A Couple of Things Not to Do
- Do Not Judge Your Thoughts - A very helpful thing to do is to be sure not to judge your negative thoughts. If you judge them, you will only make more of them come. Plus, you will feel bad about yourself as a result of your judgments. Make friends with your negative thoughts. Don’t be afraid of them. Accept them without judging them, and learn instead to stop believing them.
- Don’t Try to Stop Your Thoughts - Don’t try to stop your negative thoughts.
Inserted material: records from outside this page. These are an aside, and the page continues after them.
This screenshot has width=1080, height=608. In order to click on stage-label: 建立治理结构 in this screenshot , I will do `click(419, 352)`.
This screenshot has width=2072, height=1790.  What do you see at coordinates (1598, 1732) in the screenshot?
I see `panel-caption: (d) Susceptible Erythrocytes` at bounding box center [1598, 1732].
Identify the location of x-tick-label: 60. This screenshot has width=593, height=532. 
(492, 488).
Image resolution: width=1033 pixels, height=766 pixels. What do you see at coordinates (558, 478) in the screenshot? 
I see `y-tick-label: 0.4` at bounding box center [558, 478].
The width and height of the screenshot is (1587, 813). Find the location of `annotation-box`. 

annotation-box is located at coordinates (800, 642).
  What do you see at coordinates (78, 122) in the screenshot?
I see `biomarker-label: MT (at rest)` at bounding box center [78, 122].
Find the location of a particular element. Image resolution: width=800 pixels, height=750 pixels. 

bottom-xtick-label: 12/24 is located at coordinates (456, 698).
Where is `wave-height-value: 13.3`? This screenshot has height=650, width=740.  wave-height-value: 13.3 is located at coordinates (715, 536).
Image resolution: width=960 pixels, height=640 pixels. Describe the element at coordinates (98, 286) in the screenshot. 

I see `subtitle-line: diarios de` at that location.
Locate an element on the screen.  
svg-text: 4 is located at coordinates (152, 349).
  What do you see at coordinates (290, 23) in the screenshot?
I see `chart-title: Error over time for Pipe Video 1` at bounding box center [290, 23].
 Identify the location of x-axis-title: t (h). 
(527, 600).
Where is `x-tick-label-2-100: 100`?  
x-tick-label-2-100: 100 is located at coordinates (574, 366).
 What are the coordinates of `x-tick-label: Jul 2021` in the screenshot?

This will only make more of them come. Again, the essence of what you want to be doing with your negative thoughts is to stop believing them in one way or another.
Summary:
Anxiety causes people to worry and imagine bad things. Some forms of anxiety, like OCD, are also based on unexpected or unwanted thoughts causing distress. All of these are related to anxiety. There are several techniques that can be used to reduce the frequency of bad thoughts, and treating anxiety should provide additional relief.